Analı kızlı bilgelik defterinin akibeti

Dalia MAYA Köşe Yazısı 0 yorum
6 Ocak 2016 Çarşamba

Ertuğrul Özkök tekrar tekrar izlediği filmlerden beğendiği cümleleri toparlayıp bir kitap yapmış arkadaşlarına dağıtmıştı. Marka 2015 Konferansı izleyicileri olarak bizler de bu özel kitaba erişme şansını elde ettik.
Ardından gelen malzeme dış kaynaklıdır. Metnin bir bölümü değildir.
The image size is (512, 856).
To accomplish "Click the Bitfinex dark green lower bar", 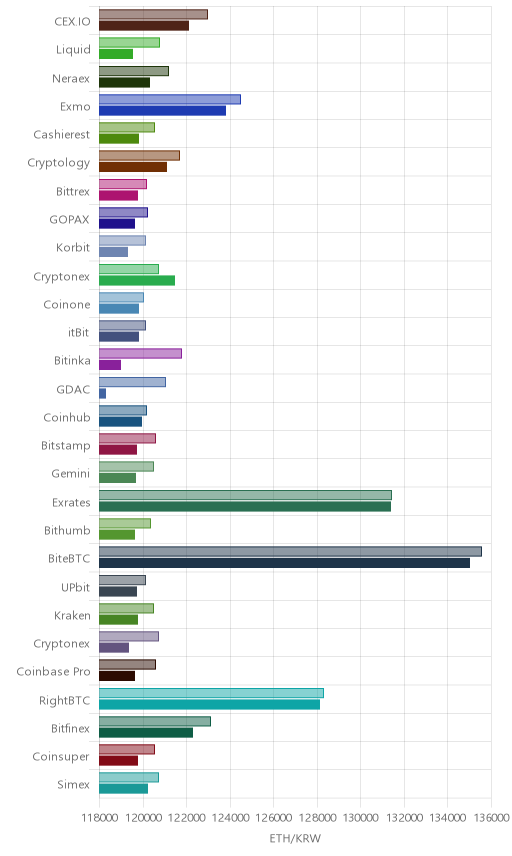I will [146, 733].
Derken kızım, elinde bir defterle çıkageldi: Bembeyaz sayfaları bir arada tutan sunta kapağın üzerine lazerle çizilmiş, Küçük Prens’in yılanının yuttuğuna benzeyen iki fil: Ana ve kız filler. “Analı Kızlı Bilgelik defterimiz olsun bu defter” deyiverdim birden, “Beğendiğimiz alıntıları yazalım içine...

Kısa cümlelerde arar olduk hepimiz deneyimi. Twitter ile birlikte 140 karaktere sığdırmaya çalışıyoruz yaşamı. Az ve öz! Az ve derin!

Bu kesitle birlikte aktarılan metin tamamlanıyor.